R. – Questa è sempre stata la mia tesi,
come quella di altri: la vita umana inizia all’atto del concepimento e finisce con
la morte. Nell’intervallo che si chiama vita esistono gli esseri umani, che poi siano
embrioni, feti o esseri adulti hanno la stessa dignità di vita e deve essere sempre
rispettata. Questo è il tipo di approccio che permette di rispettare completamente
la vita, a qualunque stadio di sviluppo, però permette anche di fare ricerca, nel
rispetto dell’etica e della morale cattolica.

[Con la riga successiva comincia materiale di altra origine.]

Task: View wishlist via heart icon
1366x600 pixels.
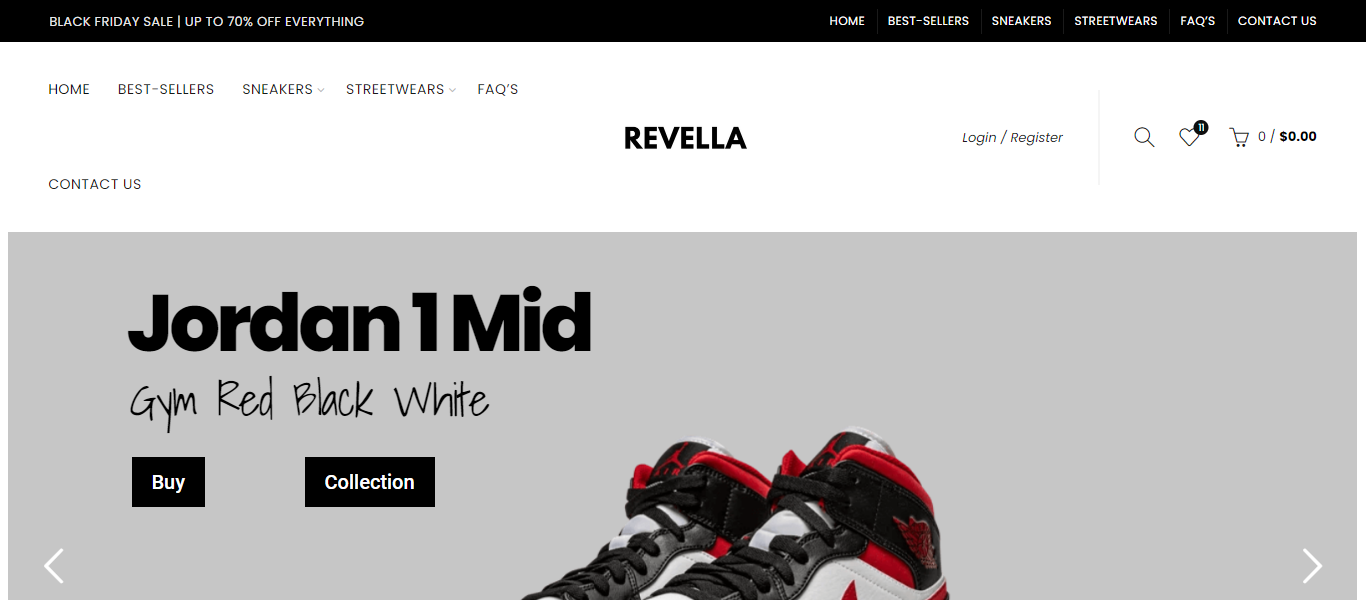Action: pos(1189,137)
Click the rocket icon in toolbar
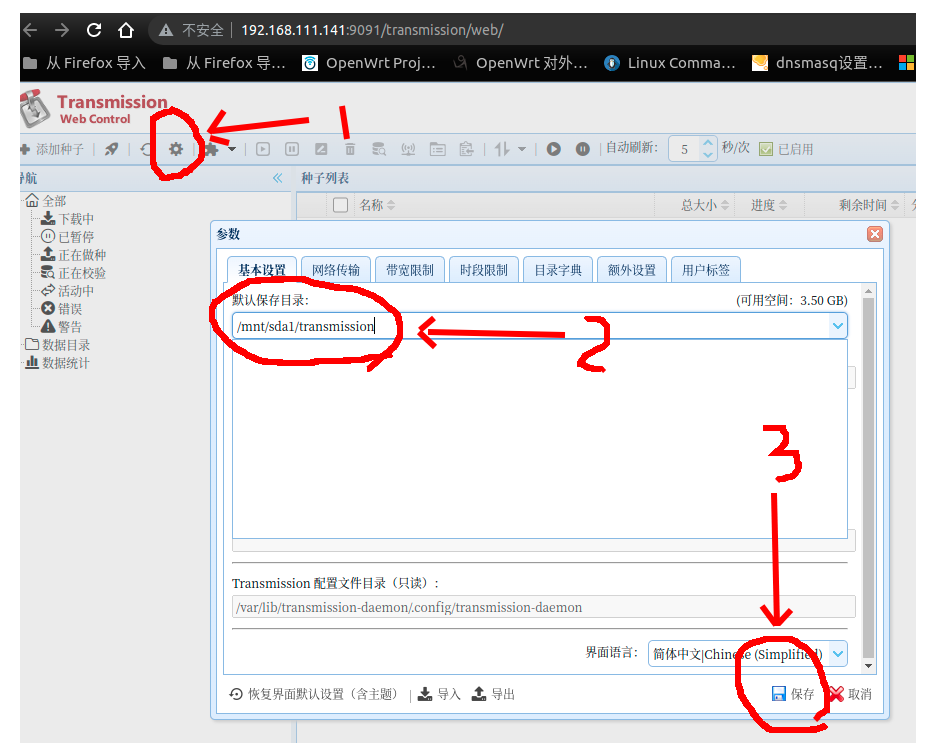 [x=112, y=149]
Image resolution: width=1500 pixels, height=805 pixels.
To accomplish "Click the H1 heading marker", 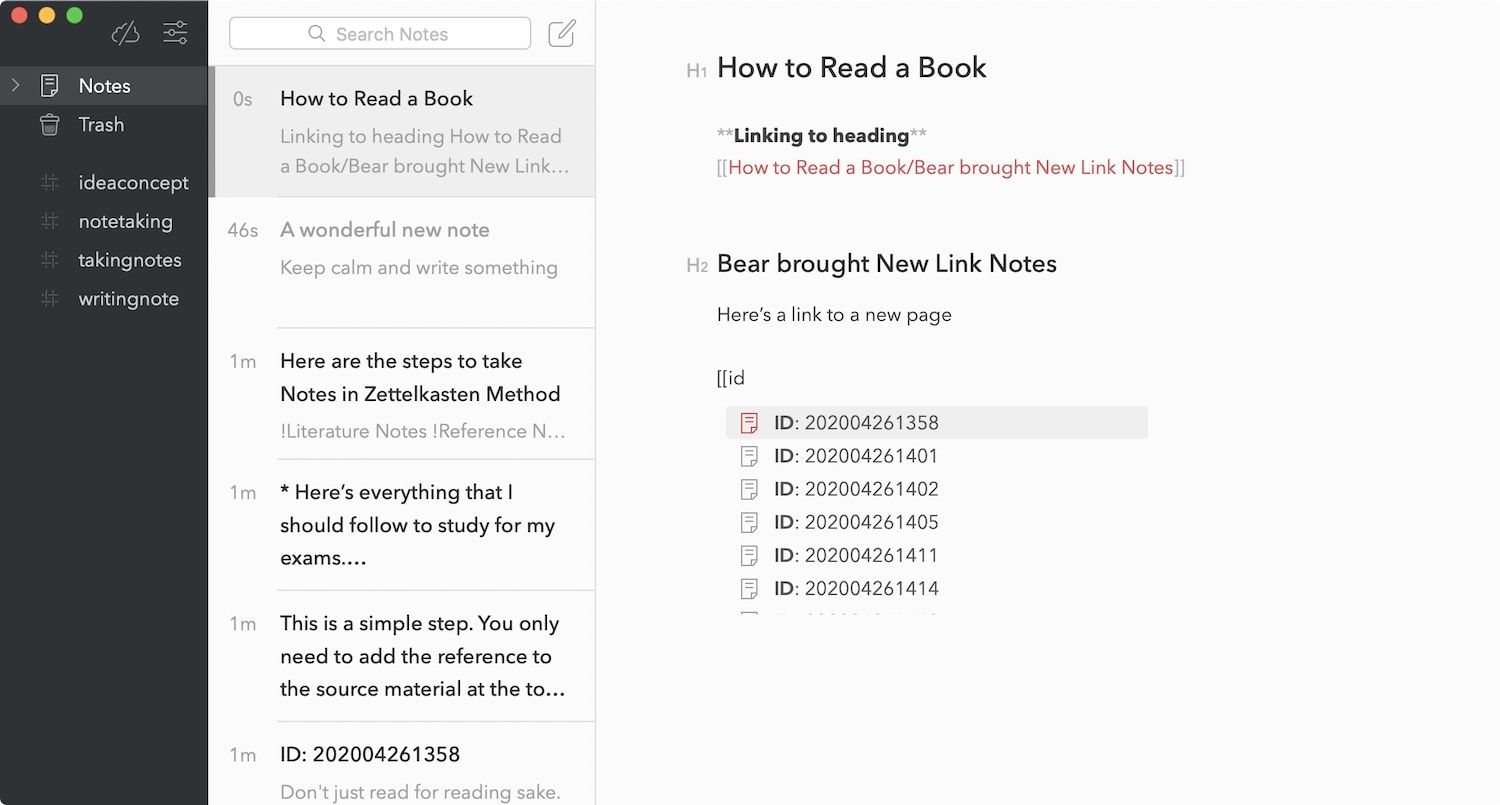I will pos(697,70).
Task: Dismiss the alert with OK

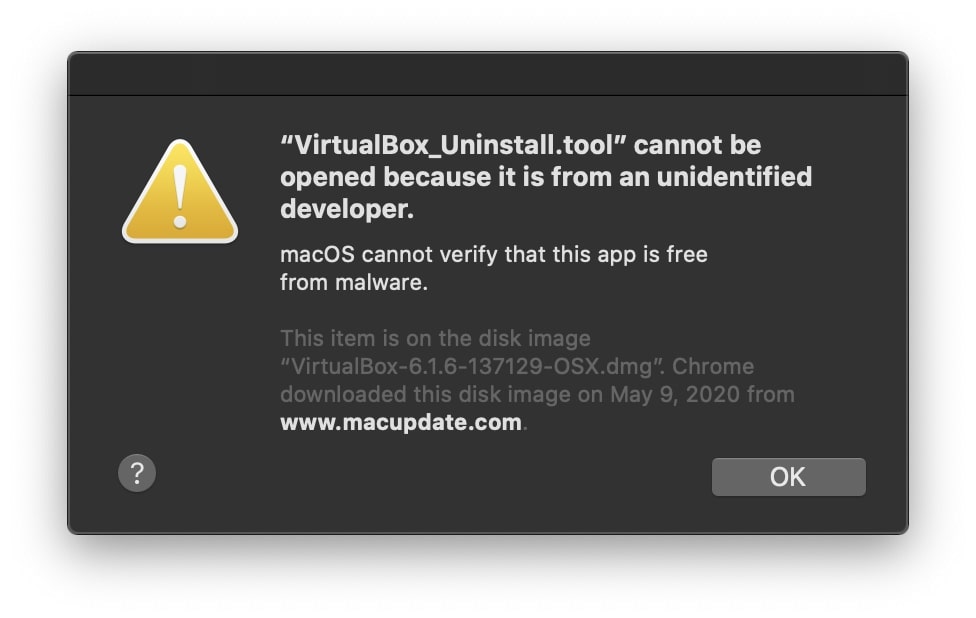Action: pos(788,477)
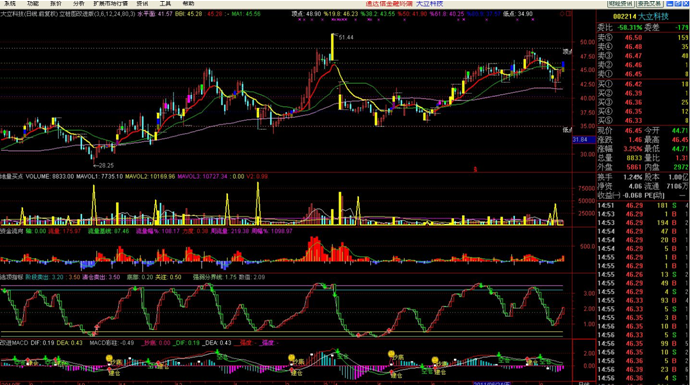The width and height of the screenshot is (691, 385).
Task: Click the rightmost yellow smiley 抄底 signal icon
Action: [x=435, y=360]
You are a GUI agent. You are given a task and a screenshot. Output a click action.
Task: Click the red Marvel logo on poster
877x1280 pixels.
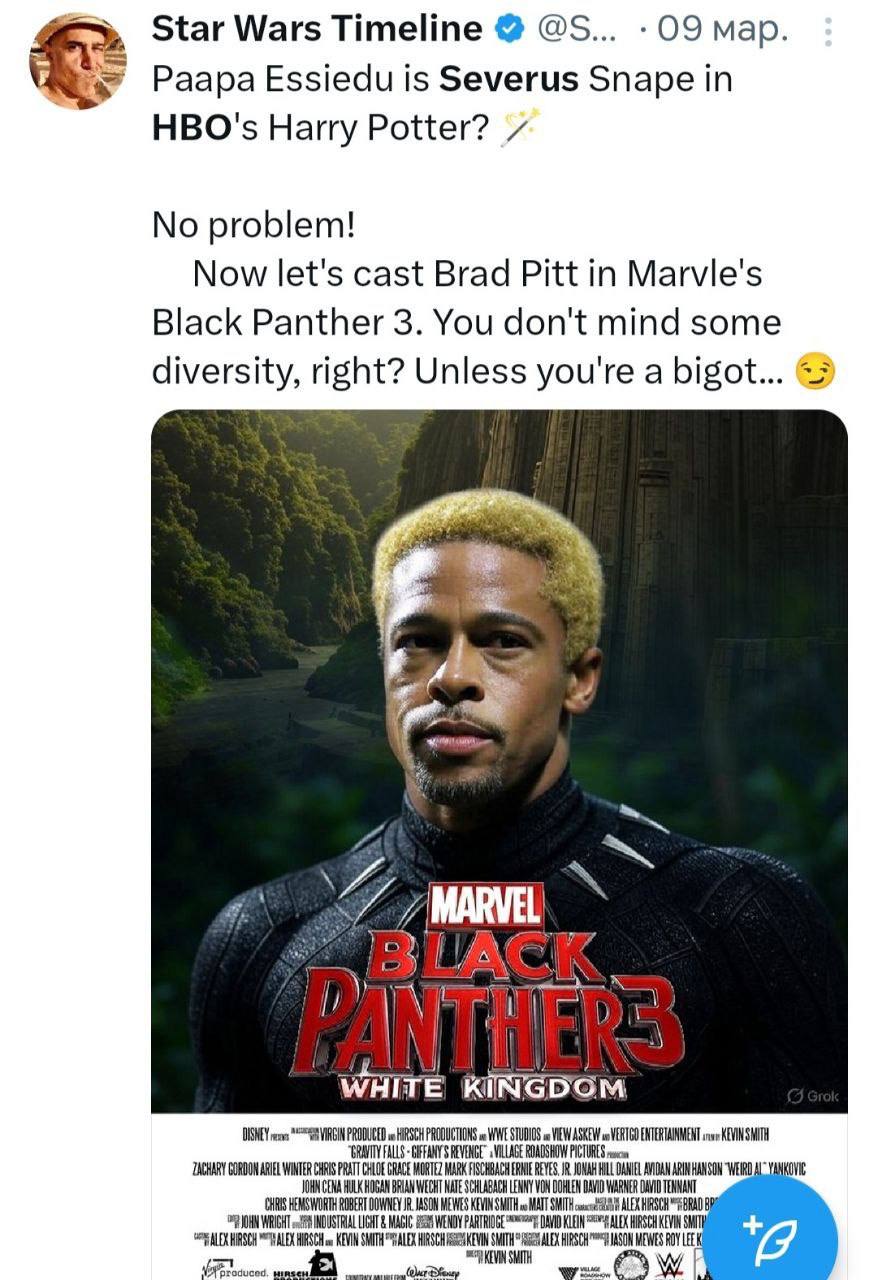click(486, 907)
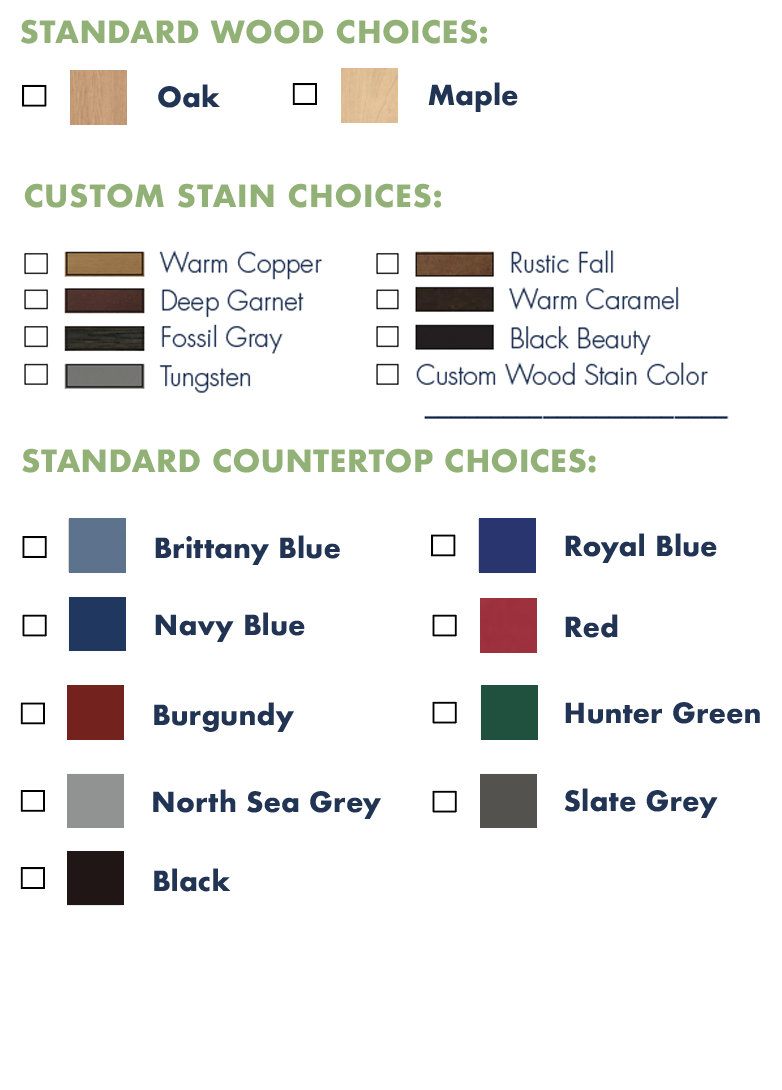The image size is (782, 1090).
Task: Check the Brittany Blue countertop checkbox
Action: pos(35,546)
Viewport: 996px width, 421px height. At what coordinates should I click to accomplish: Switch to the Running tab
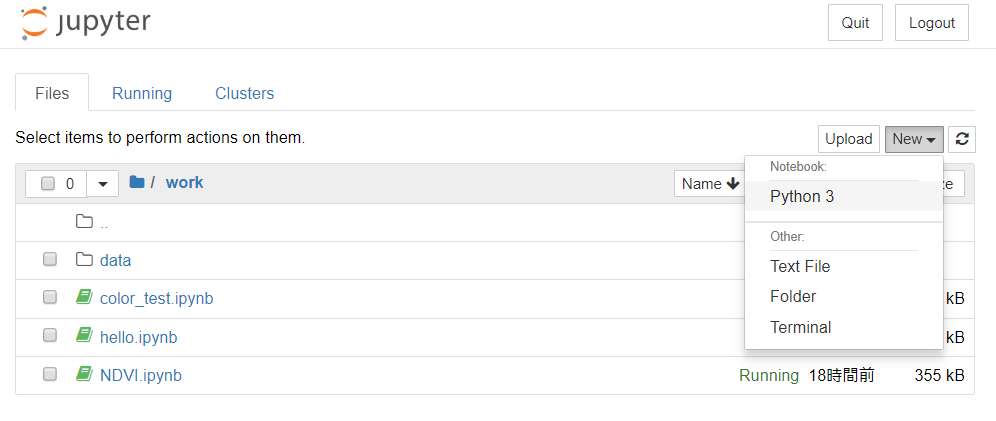click(142, 93)
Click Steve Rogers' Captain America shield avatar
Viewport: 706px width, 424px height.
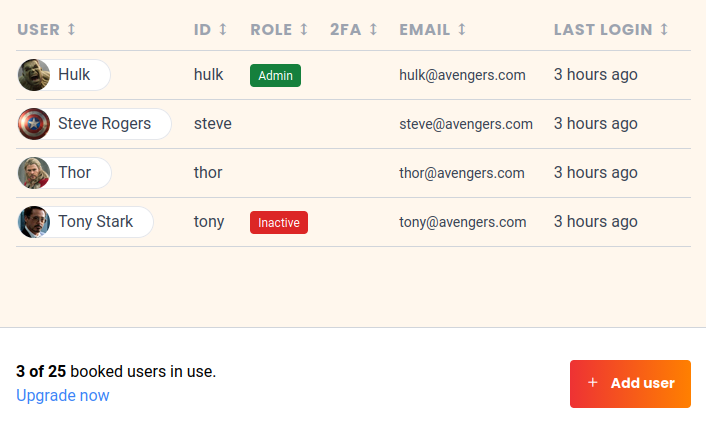coord(33,124)
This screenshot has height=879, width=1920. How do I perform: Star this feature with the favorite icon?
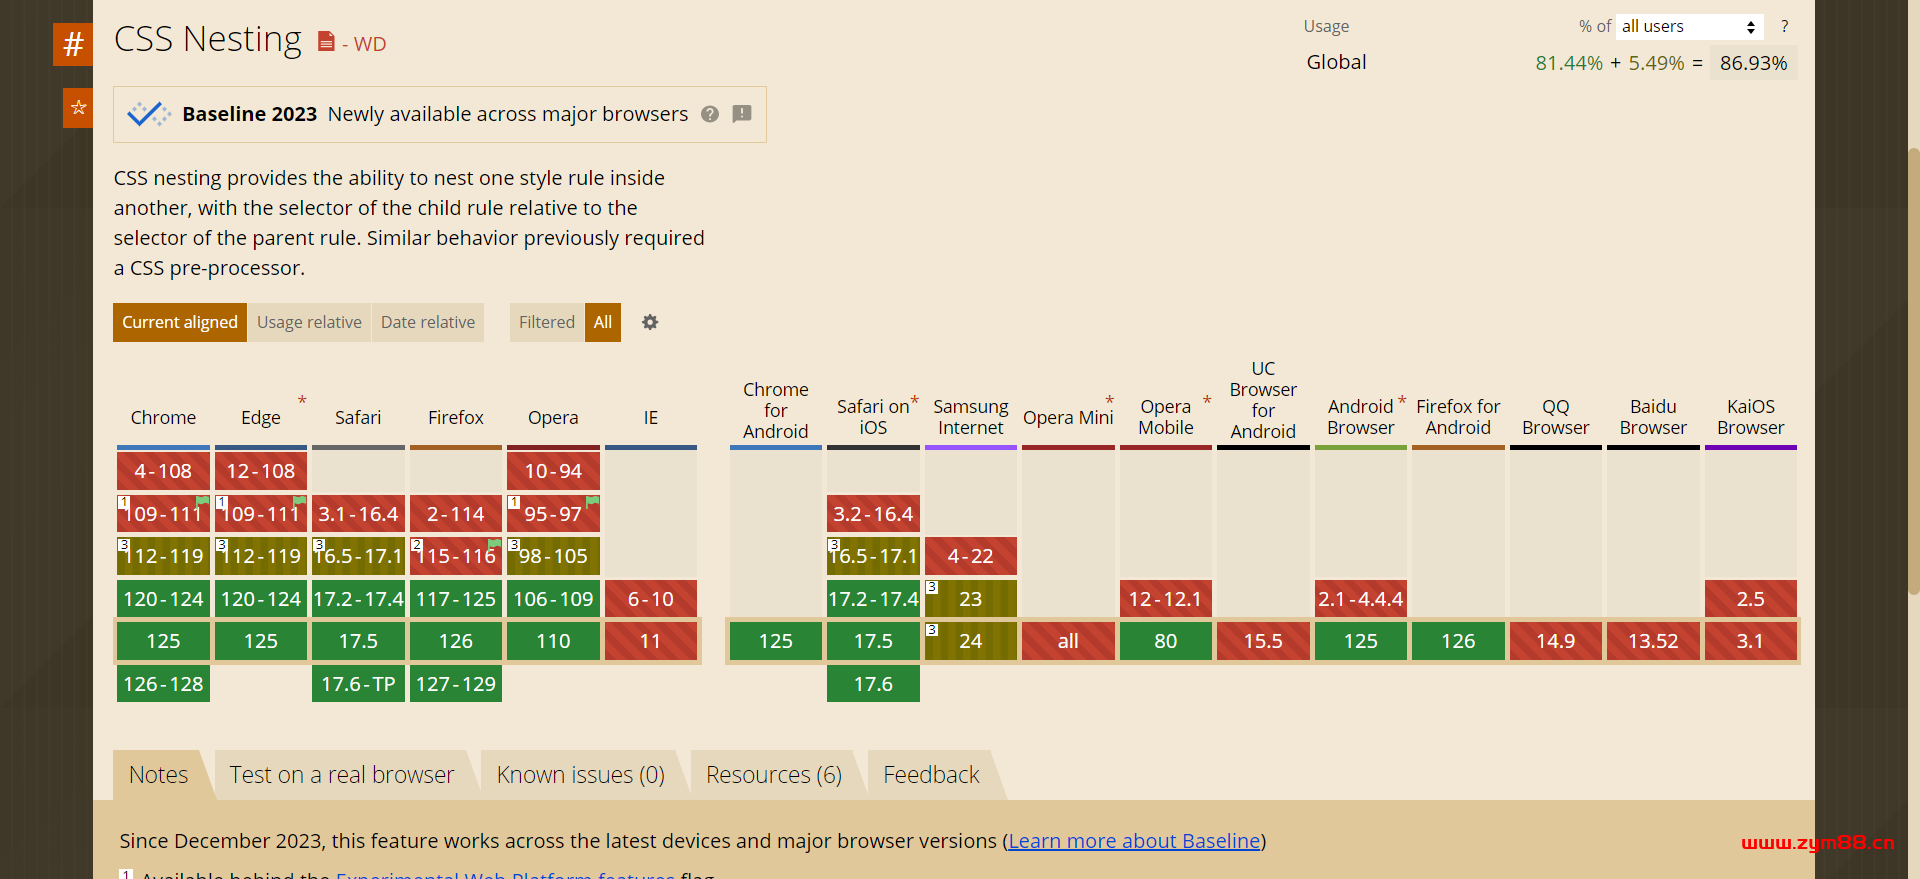point(78,108)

D. – Come funziona questo studio
che state portando avanti, perché voi farete altri impianti su altri 17 pazienti...
R.
– Giusto, è corretto. Questo è il primo di 18 pazienti in totale. Sono divisi in quattro
gruppi: il primo gruppo è quello che, come questo paziente, riceverà tre iniezioni
nel midollo spinale, solo da una parte – in questo caso era la parte sinistra - a
livello lombare; il secondo gruppo riceverà sei iniezioni, tre a sinistra e tre a
destra allo stesso livello; il terzo gruppo tre iniezioni ad un livello più alto,
un po’ sotto il collo per intenderci, quindi a livello cervicale, nel midollo spinale;
e il quarto gruppo sei iniezioni sia a sinistra che a destra, sempre nel midollo cervicale.
E
appena saputa la notizia Debora Donnini ha chiesto un commento al presidente
di Scienza e Vita, Lucio Romano:
“Alla luce
di quanto divulgato dalle agenzie, il prelievo di cellule staminali, da un feto abortito
spontaneamente, risponderebbe a criteri di eticità. E’ una ricerca in fase iniziale,
appena in fase uno, che sicuramente non svolge ancora un’azione chiaramente di ordine
terapeutico e quindi richiede cautela, per quanto riguarda anche i risultati che ne
potranno derivare, ma è sicuramente un’apertura di speranza”.